Monday, 23 May 2011

Dendam Terhadap Yahudi



Ini tulisan dari orang yang hanya memperhatikan berita insiden internasional penyerangan misi kemanusian kapal Mavi Marmara oleh Israel. Tetapi tidak mengerti bagaimana diplomasi internasional itu bagaimana. Tulisan orang yang pernah baca-baca tafsir quran, hadits serta menghapal keduanya. Tetapi karena kelalaian, rekaman di kepala dua teks suci itu banyak yang lompat keluar kepala.

Jadi jangan tanya detail posisi ayat dalam alquran yang dinukilkan, sanad (riwayat) dan matan (teks) haditsnya atau detail artikel yang dibaca. Saya hanya mengandalkan kepercayaan saja kalau yang saya nukilkan memang benar-benar alquran, hadits dan artikel yang saya baca. Kalau saudara tidak percaya, tinggalkan saja. No problem

Premis utamanya; saya muslim. Makna Islam adalah berserah atau keselamatan. Berserah adalah pengakuan adanya yang maha tinggi tempat dimana kita menyerahkan semua yang kita lakukan. Keselamatan bermakna bahwa bila memahami dan menjalani agama ini secara benar dan konsisten, maka keselamatan adalah milik kita baik di dunia maupun hari nanti.

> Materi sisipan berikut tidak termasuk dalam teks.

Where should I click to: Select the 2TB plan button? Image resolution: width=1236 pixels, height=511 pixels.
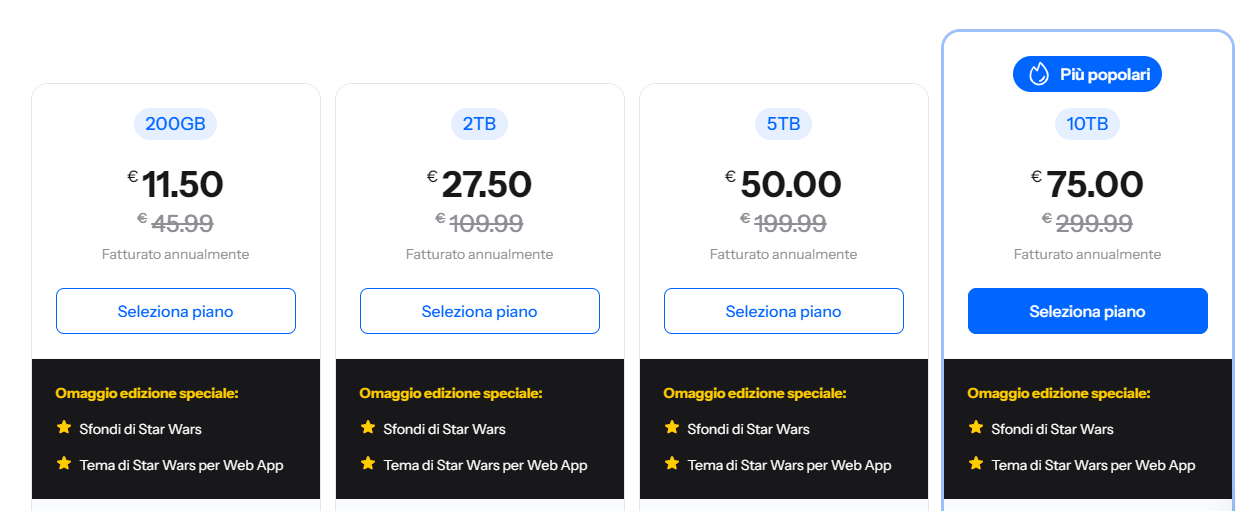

Premis lanjutannya adalah tujuan Allah, yang dinyatakan dalam Al Quran, bahwa penciptaan manusia bersuku-suku dan berbangsa-bangsa adalah supaya manusia itu saling mengenal. Supaya terjadi proses interaksi, berbagi, share informasi sehingga menghasilkan kerjasama dan formula baru dalam menghadapi persoalan hidup. Tidak ada keunggulan total sebuah kelompok masyarakat dibanding kelompok masyarakat lain.

Sebuah masyarakat boleh jadi unggul pada satu sisi, tetapi pasti selalu memiliki kelemahan pada sisi lain. Sehingga bila proses taaruf yang diisyaratkan Alquran terjadi, yang terjadi adalah bersatunya kelompok masyarakat yang saling menutupi kelemahan dan menyatukan kelebihan sehingga kualitasnya meningkat.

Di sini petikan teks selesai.